Qu’est que Elon Musk, qui licencie 6 500 personnes chez Twitter, a à voir avec la grève de la Writers Guild of America et des acteurs de la SAG-AFTRA ? Quel est le lien entre le licenciement brutal de 21 000 employés par Meta et le fait que de plus en plus de médecins se demandent s’ils doivent se syndiquer ? Et quel est le lien entre tout cela et le fait que Donald Trump ait pris une carte gouvernementale de la trajectoire prévue de l’ouragan Dorian en 2020 et l’ait gribouillée avec un feutre ?
La réponse est que les propriétaires américains ont ouvert un nouveau front dans leur lutte contre tous les autres, déclarant la guerre à la classe des technocrates qui étaient autrefois leurs meilleurs alliés.
Dans son célèbre ouvrage de 1776 sur l’économie, « La richesse des nations », Adam Smith s’interroge sur le comportement des « grands propriétaires » du féodalisme. Ils possédaient les biens les plus précieux, à savoir la terre, et les revenus qu’ils en tiraient leur permettaient de subvenir aux besoins d’une classe d’assistants et de serviteurs et, au-dessous d’eux, d’une classe de locataires de la terre.
Mais les propriétaires ont peu à peu perdu ce goût. Ils ont fini par vouloir consommer « tout le surplus des produits de leurs terres […] sans le partager ni avec les locataires ni avec les serviteurs. Tout pour nous et rien pour les autres, semble avoir été, à toutes les époques du monde, la vile maxime des maîtres de l’humanité. »
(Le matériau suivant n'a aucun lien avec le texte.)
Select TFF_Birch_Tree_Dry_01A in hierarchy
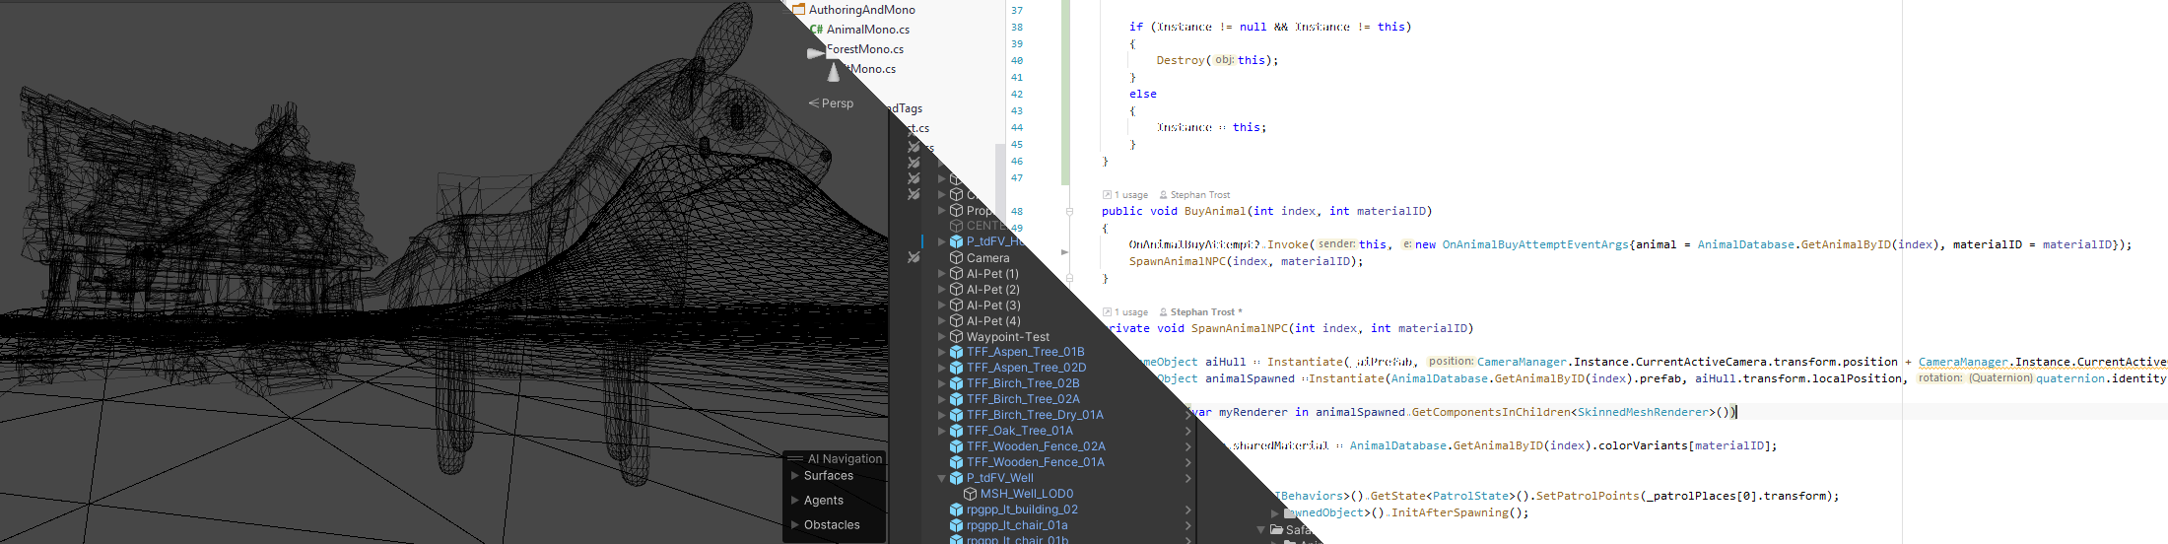The width and height of the screenshot is (2168, 544). click(x=1034, y=415)
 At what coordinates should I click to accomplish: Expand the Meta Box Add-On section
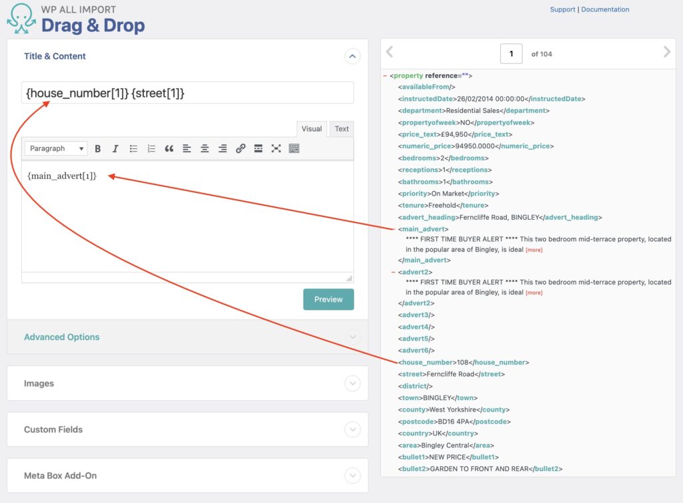point(352,476)
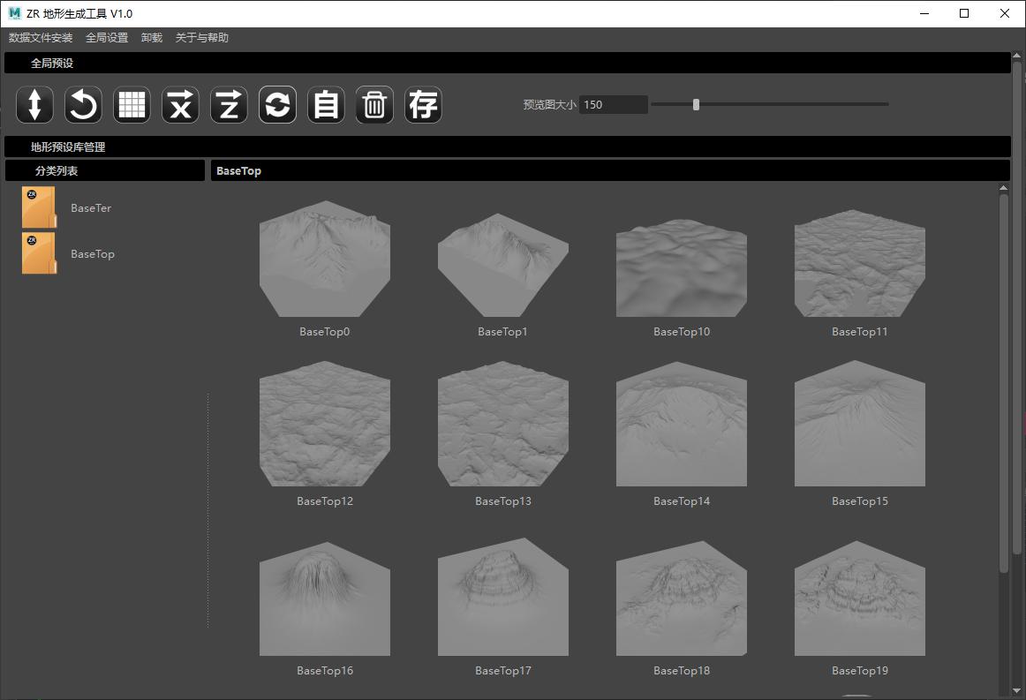The width and height of the screenshot is (1026, 700).
Task: Open the 数据文件安装 menu
Action: 41,38

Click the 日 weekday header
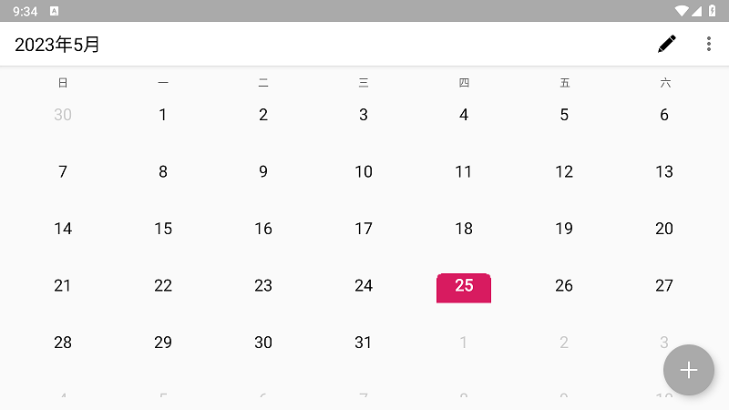click(63, 83)
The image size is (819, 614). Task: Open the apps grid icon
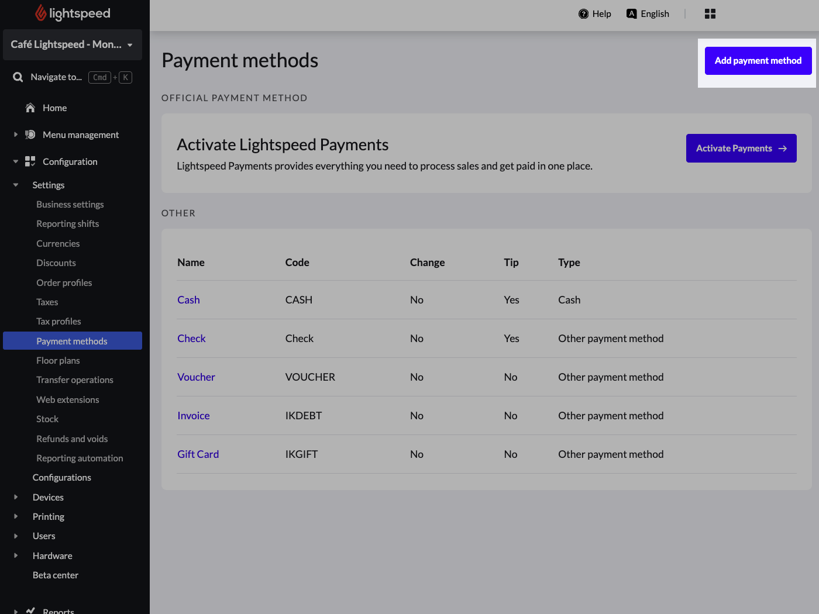pos(710,14)
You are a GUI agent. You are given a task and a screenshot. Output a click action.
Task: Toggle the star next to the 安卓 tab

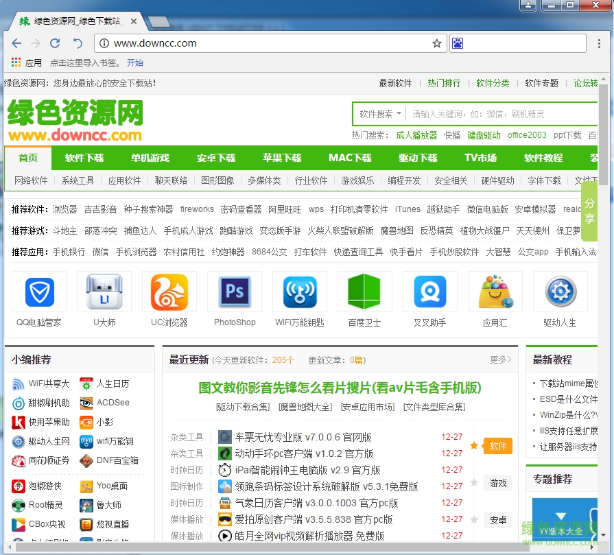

« La richesse des nations » est pleine de ce genre de critique féroce de la psychologie des puissants, et il est donc curieux que les puissants d’aujourd’hui défendent si souvent ce livre. Les membres masculins de l’administration Reagan avaient même l’habitude de porter des cravates ornées d’une petite image d’Adam Smith. L’explication la plus probable est que les plus hauts apparatchiks américains ne perdent pas leur temps à lire.